A block of data
···

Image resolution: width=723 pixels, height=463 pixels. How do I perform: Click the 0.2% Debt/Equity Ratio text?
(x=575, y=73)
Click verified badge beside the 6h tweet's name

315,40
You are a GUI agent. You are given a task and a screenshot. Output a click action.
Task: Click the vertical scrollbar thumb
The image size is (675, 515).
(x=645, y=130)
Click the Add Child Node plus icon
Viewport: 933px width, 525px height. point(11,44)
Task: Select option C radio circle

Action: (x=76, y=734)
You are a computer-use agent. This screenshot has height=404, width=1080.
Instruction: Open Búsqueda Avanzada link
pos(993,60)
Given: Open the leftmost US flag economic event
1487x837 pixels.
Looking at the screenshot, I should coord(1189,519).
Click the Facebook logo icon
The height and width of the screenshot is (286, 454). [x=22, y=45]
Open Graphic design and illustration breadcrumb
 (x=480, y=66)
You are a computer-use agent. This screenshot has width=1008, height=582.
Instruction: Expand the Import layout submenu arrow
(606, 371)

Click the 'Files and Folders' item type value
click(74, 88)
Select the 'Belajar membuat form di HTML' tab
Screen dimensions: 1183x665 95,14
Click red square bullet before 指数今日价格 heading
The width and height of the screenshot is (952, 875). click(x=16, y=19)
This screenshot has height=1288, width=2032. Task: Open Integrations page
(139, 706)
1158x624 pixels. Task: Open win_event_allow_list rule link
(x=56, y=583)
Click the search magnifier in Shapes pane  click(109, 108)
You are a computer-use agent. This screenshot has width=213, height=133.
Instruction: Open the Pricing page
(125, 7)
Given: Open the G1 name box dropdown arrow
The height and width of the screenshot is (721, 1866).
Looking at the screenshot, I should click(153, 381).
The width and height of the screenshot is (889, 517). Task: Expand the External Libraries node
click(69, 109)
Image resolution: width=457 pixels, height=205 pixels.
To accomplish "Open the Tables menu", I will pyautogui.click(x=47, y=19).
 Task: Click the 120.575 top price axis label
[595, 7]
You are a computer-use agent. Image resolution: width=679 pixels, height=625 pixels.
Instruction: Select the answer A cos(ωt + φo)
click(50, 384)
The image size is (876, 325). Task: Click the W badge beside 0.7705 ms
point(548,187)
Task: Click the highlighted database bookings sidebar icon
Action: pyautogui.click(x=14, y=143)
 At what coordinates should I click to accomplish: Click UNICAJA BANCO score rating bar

···

WRITTEN EXERCISE: Can you lay out every line of the block of data above as a JSON list of strings, one string per line, leaving out the blank lines?

THE OUTPUT:
[
  "Image resolution: width=723 pixels, height=463 pixels. How do I perform: Click the 0.2% Debt/Equity Ratio text?",
  "(x=575, y=73)",
  "Click verified badge beside the 6h tweet's name",
  "315,40",
  "You are a GUI agent. You are given a task and a screenshot. Output a click action.",
  "Task: Click the vertical scrollbar thumb",
  "The image size is (675, 515).",
  "(x=645, y=130)",
  "Click the Add Child Node plus icon",
  "Viewport: 933px width, 525px height. point(11,44)",
  "Task: Select option C radio circle",
  "Action: (x=76, y=734)",
  "You are a computer-use agent. This screenshot has height=404, width=1080.",
  "Instruction: Open Búsqueda Avanzada link",
  "pos(993,60)",
  "Given: Open the leftmost US flag economic event",
  "1487x837 pixels.",
  "Looking at the screenshot, I should coord(1189,519).",
  "Click the Facebook logo icon",
  "The height and width of the screenshot is (286, 454). [x=22, y=45]",
  "Open Graphic design and illustration breadcrumb",
  " (x=480, y=66)",
  "You are a computer-use agent. This screenshot has width=1008, height=582.",
  "Instruction: Expand the Import layout submenu arrow",
  "(606, 371)",
  "Click the 'Files and Folders' item type value",
  "click(74, 88)",
  "Select the 'Belajar membuat form di HTML' tab",
  "Screen dimensions: 1183x665 95,14",
  "Click red square bullet before 指数今日价格 heading",
  "The width and height of the screenshot is (952, 875). click(x=16, y=19)",
  "This screenshot has height=1288, width=2032. Task: Open Integrations page",
  "(139, 706)",
  "1158x624 pixels. Task: Open win_event_allow_list rule link",
  "(x=56, y=583)",
  "Click the search magnifier in Shapes pane  click(109, 108)",
  "You are a computer-use agent. This screenshot has width=213, height=133.",
  "Instruction: Open the Pricing page",
  "(125, 7)",
  "Given: Open the G1 name box dropdown arrow",
  "The height and width of the screenshot is (721, 1866).",
  "Looking at the screenshot, I should click(153, 381).",
  "The width and height of the screenshot is (889, 517). Task: Expand the External Libraries node",
  "click(69, 109)",
  "Image resolution: width=457 pixels, height=205 pixels.",
  "To accomplish \"Open the Tables menu\", I will pyautogui.click(x=47, y=19).",
  " Task: Click the 120.575 top price axis label",
  "[595, 7]",
  "You are a computer-use agent. Image resolution: width=679 pixels, height=625 pixels.",
  "Instruction: Select the answer A cos(ωt + φo)",
  "click(50, 384)",
  "The image size is (876, 325). Task: Click the W badge beside 0.7705 ms",
  "point(548,187)",
  "Task: Click the highlighted database bookings sidebar icon",
  "Action: pyautogui.click(x=14, y=143)",
  " At what coordinates should I click to accomplish: Click UNICAJA BANCO score rating bar"
]